Data for analysis:
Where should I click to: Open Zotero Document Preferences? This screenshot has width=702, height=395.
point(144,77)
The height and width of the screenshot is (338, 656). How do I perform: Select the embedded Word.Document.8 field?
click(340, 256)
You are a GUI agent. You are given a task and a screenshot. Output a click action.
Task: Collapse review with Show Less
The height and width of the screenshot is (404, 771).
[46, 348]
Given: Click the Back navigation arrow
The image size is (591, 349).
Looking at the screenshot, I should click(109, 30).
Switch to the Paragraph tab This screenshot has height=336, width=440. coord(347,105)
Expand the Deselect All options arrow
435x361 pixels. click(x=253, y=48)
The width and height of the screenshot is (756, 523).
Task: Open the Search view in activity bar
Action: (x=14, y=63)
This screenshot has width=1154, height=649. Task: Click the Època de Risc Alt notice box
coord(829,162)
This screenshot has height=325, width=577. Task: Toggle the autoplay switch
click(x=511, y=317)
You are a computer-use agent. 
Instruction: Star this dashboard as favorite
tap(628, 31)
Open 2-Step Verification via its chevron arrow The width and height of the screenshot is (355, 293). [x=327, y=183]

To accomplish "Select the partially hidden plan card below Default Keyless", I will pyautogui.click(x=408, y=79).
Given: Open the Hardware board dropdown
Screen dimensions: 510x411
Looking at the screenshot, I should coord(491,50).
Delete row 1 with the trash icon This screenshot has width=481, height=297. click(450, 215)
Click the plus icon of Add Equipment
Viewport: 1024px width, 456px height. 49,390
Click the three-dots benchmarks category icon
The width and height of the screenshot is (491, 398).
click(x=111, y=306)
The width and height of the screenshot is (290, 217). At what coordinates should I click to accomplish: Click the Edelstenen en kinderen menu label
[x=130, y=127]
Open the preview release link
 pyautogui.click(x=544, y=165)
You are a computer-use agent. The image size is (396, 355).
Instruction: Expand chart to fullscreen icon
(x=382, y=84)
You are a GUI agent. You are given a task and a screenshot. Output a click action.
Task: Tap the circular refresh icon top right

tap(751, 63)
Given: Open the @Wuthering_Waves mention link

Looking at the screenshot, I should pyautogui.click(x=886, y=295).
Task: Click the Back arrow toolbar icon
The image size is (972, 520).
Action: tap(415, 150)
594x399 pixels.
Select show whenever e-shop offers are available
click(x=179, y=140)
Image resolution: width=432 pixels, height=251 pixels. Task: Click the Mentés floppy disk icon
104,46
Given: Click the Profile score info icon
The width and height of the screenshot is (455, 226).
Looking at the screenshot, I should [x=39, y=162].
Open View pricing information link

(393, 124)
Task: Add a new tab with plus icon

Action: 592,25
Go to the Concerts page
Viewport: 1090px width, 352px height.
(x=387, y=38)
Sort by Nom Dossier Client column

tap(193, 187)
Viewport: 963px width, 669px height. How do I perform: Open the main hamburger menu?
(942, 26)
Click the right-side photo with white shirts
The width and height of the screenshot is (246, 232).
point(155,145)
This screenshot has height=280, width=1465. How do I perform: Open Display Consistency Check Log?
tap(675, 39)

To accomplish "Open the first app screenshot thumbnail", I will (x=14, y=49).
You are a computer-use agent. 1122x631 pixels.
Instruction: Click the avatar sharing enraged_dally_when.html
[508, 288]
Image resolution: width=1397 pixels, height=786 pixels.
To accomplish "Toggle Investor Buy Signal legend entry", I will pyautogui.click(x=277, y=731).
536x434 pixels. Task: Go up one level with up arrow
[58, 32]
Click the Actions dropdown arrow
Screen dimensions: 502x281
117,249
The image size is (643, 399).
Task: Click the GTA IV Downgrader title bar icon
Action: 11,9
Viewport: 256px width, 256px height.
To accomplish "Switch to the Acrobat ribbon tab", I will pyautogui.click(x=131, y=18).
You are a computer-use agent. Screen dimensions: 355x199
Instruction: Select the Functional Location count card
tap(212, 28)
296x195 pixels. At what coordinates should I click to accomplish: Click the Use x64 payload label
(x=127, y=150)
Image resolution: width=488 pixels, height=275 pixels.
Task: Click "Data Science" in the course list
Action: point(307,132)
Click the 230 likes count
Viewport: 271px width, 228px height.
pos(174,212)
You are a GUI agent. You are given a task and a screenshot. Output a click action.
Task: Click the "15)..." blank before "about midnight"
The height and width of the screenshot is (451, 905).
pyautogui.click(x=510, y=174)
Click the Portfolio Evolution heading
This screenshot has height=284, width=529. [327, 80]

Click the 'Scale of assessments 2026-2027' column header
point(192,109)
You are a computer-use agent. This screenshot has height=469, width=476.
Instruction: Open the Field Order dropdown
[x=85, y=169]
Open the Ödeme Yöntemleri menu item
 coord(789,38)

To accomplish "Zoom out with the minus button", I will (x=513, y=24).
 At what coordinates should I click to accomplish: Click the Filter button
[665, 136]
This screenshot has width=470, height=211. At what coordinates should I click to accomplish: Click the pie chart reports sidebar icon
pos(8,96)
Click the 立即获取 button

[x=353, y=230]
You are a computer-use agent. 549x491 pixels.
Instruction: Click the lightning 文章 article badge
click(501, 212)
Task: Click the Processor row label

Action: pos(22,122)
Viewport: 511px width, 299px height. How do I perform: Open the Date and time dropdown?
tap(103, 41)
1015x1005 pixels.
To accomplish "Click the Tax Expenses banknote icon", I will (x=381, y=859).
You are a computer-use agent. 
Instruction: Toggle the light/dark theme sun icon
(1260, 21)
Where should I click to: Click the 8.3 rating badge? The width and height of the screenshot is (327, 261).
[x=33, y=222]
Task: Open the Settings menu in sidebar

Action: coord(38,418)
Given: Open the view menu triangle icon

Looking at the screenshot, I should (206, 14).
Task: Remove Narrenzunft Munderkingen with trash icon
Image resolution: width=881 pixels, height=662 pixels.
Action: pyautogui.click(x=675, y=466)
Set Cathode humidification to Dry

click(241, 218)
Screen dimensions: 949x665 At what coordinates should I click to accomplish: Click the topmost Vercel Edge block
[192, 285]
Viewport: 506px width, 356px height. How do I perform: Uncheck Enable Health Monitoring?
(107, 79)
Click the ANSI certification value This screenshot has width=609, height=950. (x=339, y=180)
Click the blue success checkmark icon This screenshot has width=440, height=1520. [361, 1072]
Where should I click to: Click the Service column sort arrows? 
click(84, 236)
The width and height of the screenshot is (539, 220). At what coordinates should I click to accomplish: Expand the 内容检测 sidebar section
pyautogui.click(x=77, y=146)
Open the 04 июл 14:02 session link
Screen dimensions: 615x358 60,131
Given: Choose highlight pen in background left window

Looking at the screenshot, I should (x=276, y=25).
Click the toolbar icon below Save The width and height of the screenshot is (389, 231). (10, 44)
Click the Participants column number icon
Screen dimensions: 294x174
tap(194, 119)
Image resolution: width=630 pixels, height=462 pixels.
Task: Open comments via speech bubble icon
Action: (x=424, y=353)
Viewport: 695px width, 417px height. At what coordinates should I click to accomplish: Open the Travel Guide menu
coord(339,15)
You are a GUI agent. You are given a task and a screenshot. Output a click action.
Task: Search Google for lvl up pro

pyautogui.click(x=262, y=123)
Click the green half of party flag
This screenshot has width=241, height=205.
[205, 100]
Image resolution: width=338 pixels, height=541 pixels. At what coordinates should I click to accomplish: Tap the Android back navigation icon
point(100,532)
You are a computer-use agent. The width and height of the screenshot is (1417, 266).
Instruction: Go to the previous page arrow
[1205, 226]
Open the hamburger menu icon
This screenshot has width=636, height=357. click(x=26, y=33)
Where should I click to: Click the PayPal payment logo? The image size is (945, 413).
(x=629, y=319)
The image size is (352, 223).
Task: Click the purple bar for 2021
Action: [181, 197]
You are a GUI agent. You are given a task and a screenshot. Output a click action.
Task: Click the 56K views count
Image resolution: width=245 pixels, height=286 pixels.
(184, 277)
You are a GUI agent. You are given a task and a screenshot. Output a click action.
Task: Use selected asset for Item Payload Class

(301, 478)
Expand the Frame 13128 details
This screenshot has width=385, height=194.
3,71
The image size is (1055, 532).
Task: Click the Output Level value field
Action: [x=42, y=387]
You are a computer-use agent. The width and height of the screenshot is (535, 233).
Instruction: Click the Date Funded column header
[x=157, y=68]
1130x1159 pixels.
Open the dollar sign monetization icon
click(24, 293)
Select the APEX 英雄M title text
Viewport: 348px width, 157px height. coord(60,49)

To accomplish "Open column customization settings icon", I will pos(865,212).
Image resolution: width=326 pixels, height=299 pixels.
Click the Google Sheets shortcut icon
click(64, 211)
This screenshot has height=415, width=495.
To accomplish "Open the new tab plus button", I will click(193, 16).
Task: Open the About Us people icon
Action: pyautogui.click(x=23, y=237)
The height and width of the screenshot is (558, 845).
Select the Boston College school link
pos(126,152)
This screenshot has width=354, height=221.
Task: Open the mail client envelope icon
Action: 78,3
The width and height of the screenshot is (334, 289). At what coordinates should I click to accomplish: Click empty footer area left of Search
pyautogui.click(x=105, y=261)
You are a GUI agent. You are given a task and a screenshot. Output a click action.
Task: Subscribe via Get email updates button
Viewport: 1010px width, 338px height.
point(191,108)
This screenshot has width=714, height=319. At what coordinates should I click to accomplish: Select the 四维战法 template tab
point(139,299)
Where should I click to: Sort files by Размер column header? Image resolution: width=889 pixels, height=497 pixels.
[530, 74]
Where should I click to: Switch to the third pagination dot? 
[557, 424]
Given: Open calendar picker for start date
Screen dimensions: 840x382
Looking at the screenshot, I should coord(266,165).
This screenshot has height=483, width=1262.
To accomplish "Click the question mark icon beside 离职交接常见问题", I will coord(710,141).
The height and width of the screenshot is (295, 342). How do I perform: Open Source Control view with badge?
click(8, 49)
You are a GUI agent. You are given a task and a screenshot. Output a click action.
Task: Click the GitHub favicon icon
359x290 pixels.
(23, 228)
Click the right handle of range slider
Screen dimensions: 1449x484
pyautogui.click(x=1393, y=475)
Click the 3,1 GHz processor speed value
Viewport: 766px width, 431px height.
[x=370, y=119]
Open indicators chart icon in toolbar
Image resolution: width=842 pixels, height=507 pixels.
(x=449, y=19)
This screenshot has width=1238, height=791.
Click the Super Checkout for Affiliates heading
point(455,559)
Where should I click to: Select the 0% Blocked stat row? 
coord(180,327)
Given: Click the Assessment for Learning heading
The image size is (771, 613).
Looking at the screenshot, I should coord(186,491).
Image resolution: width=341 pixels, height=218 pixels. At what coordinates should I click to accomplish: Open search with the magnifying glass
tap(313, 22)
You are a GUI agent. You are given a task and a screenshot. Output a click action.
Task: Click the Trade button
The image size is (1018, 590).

What you will do: Set down the lines of the records exactly, from the first one through the line containing "Switch to the Paragraph", and add nothing else.

Problem solution:
Where should I click to: Open Zotero Document Preferences? This screenshot has width=702, height=395.
point(144,77)
The height and width of the screenshot is (338, 656). How do I perform: Select the embedded Word.Document.8 field?
click(340, 256)
You are a GUI agent. You are given a task and a screenshot. Output a click action.
Task: Collapse review with Show Less
The height and width of the screenshot is (404, 771).
[46, 348]
Given: Click the Back navigation arrow
The image size is (591, 349).
Looking at the screenshot, I should click(109, 30).
Switch to the Paragraph tab This screenshot has height=336, width=440. coord(347,105)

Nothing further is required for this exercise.